Two other hands will activate the bonus feature since they’re technically ‘four of a kind’ hands. One is the ‘Four Deuces’ mini jackpot. The other is another hand distinction unique to this game—a ‘Five of a Kind with One Deuce’ which obviously includes a ‘natural’ four of a kind.

When the bonus feature is activated, the player picks cards face down from a 53 card deck (Joker added). Since the majority of the ‘Ultimate Four of a Kind‘ machines in use are three hand games the player is awarded picks for each qualifying hand. Some games (eg: the ‘Ultimate Four of a Kind Bonus Poker’ games) awards different amounts of ‘card selections’ for certain hands. On this machine, however, each qualifying hand awards one selection. The cards the player selects are revealed and based on their value a bonus of varying amounts are paid. This also varies slightly from one variation to another.


  • JOKER 4000
  • ACE 500
  • 2-4 360
  • 5-K 200

Since the ‘Joker‘ pays the same 4000 coins as a Royal Flush these bonuses can add up quickly. With expert play, the ‘Ultimate Four of a Kind Deuces Wild’ returns 99.65%. The strategy is the same as on a ‘regular‘ DW machine:


Deuces Wild strategy decisions are determined not only by the hand you’re dealt but also by how many deuces you’re holding. The chart below will show the ranking of hands to hold in descending order. If a particular hand isn’t on the list discard everything and draw five cards.


Hold all four Deuces and collect the 1000 coin (with max bet) ‘mini jackpot‘.


Hold the three deuces and draw two cards. The ONLY exception is if you’ve been dealt a pat Royal Flush. In that case, hold all five and collect the 125 coins.


Hold any ‘pat‘ Four of a Kind, Five of a Kind, Straight Flush or Royal Flush.

If you don’t have a pat hand hold the two deuces and draw three cards with the following exceptions:

  • Four to a Royal Flush
  • Four to a Straight Flush

These three exceptions notwithstanding, hold the two deuces and draw three.


With one deuce and no deuces, the strategy gets a bit more complex. Not many situations to remember with four, three and two deuces but it’s important that you memorize the following decision hierarchies. Here are the hold strategies for a hand with a single deuce:

  • Dealt 4 of a kind, 5 of a kind, Straight Flush or Royal Flush
  • Four to a Royal Flush
  • Full House
  • Four to a Straight Flush
  • Dealt Three of a Kind, Straight or Flush
  • Three to a Royal Flush
  • Three to a Straight Flush ONLY if you have two consecutive cards six or higher. So:
    • 2W 7 8 X X would be a playable hand and you should draw two to the straight flush.
    • 2W 4 5 X X would not be playable.
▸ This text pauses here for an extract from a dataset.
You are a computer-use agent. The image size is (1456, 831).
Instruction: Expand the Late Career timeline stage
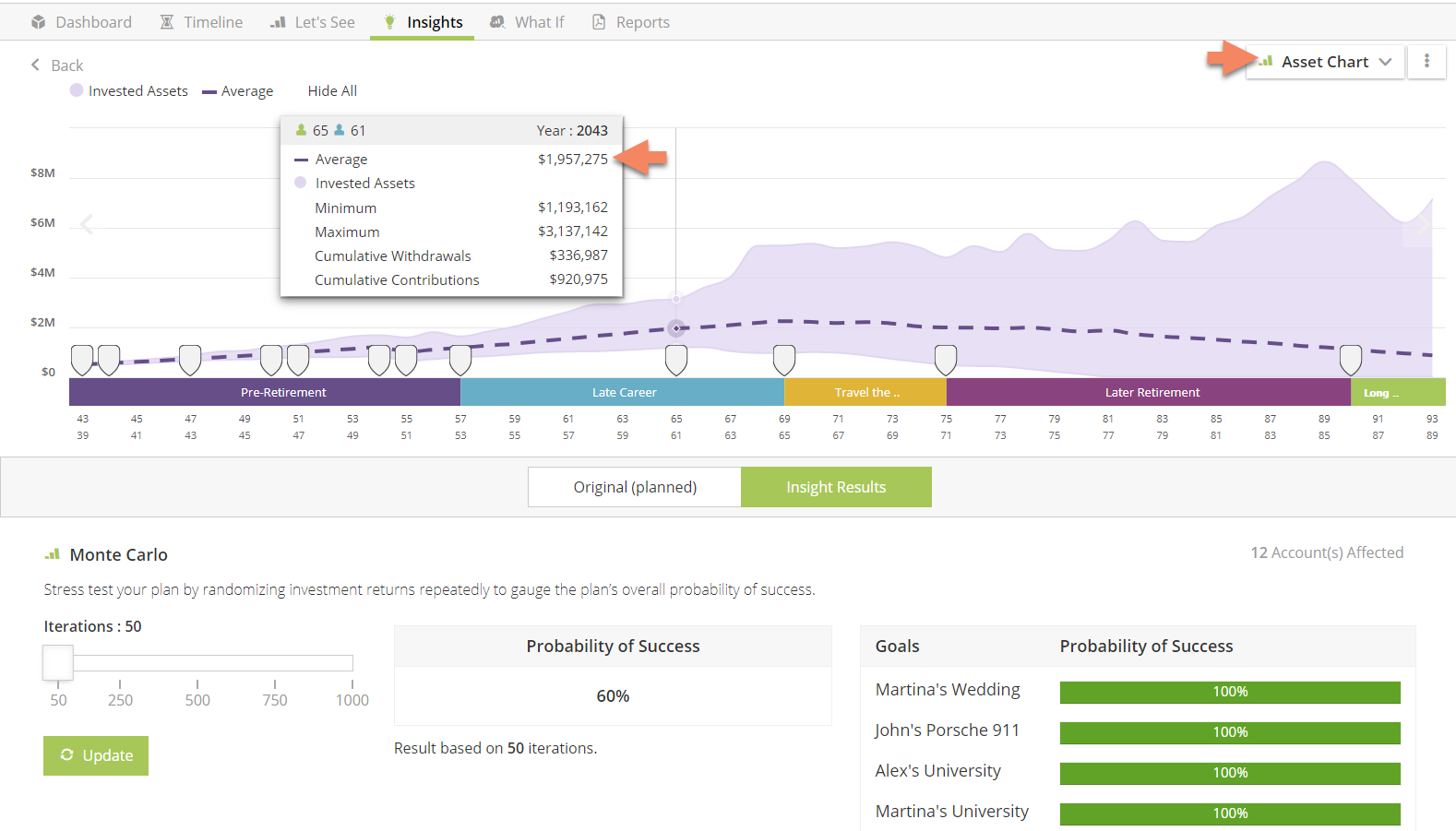(x=624, y=393)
You should hold the deuce and draw four cards.
  • Any other hand not listed above is unplayable. Hold the deuce and draw four.


  • Dealt Royal Flush
  • Four to a Royal Flush
  • Dealt Three of a Kind, Full House, Four of a Kind, Straight Flush
  • Four to a Straight Flush
  • Three to a Royal Flush
  • Any Pair
  • Four to a Flush
  • Four to an Outside Straight
  • Three to a Straight Flush
  • Four to an Inside Straight
  • Two to a Royal Flush J-Q high. In other words, 10-J, 10-Q, J-Q
  • Discard all five cards and draw a new hand

The important thing to remember about playing a hand with no deuces. Don’t even THINK of playing it the same way you would a Jacks or Better hand. If you don’t have anything to work with you’re much better off drawing a new hand—knowing that four deuces remain in the deck—than trying to draw with only one or two outs to complete a low paying hand.